UN aid workers join assessment team in southern Sudan in wake of rebel attacks

27 July 2009
Refugees who fled rebel LRA attacks fetch water at the Makpandu refugee camp in southern Sudan

United Nations humanitarian workers have taken part in a joint assessment mission in a border area of southern Sudan where hundreds of people have fled recent attacks by the notorious rebel group known as the Lord’s Resistance Army (LRA).

A team comprising representatives of the UN High Commissioner for Refugees (UNHCR) and the UN World Food Programme (WFP), as well as non-governmental organizations (NGOs) and other UN aid partners, visited two camps last week in Western Equatoria state that are home to refugees and internally displaced persons (IDPs).
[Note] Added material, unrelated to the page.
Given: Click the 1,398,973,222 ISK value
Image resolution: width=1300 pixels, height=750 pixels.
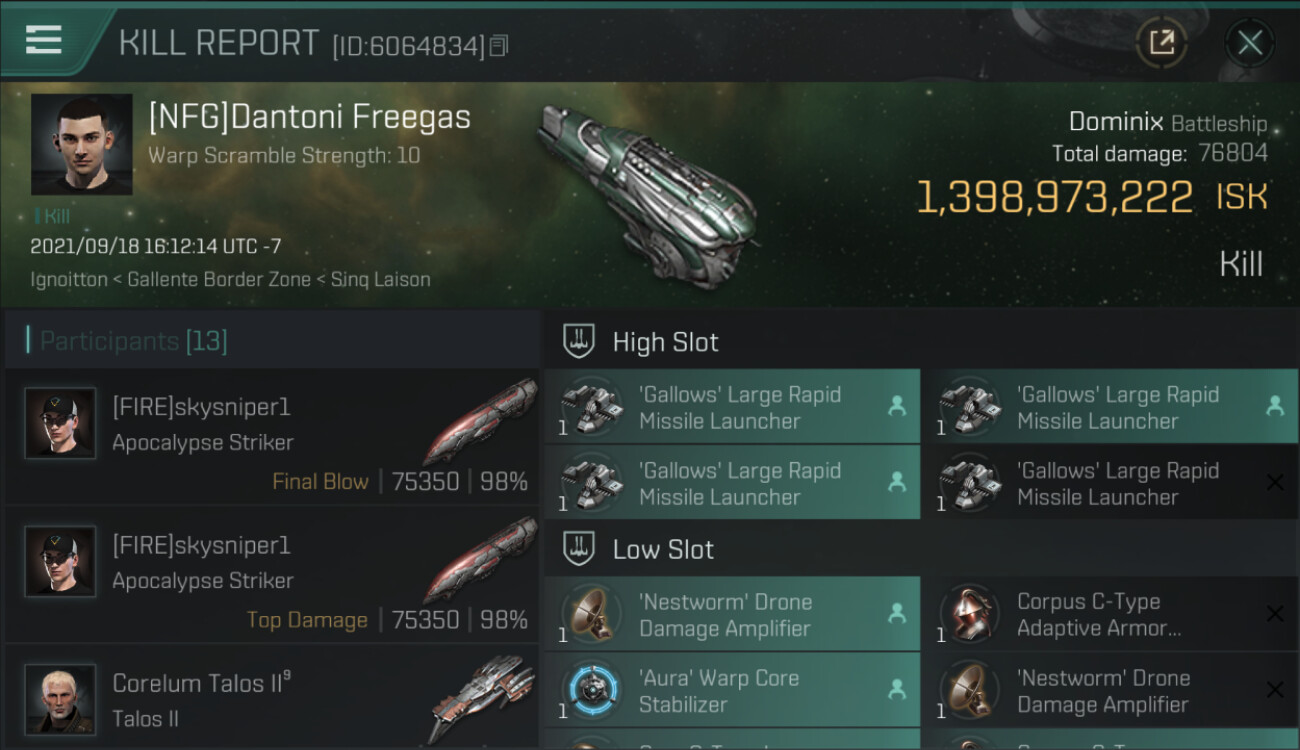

The assessment team is trying to determine how best to assist the displaced people in the region before next month’s expected start of the rainy season, when it will become much more difficult for aid workers to operate.

The refugee camps at Ezo and Source Yubu, both close to the Sudanese border with the Central African Republic (CAR) and the Democratic Republic of the Congo (DRC), have had a sudden influx from people fleeing attacks by the LRA.

The northern Ugandan rebel group has launched attacks in neighbouring DRC, CAR and southern Sudan over the past year, including one earlier this month at Ezo.

UNHCR reported that Ezo was not directly targeted in the attack, but the nearby gunfire and artillery fire as Sudanese military forces responded sent residents into a panic.

Residents of both Ezo and Source Yubu told assessment team members that they did not want to relocate at the moment, and the imminent rainy season means any move may now not be for months.

Local authorities have promised to ensure security at the settlements, while UNHCR said it would continue to monitor the situation and provide aid.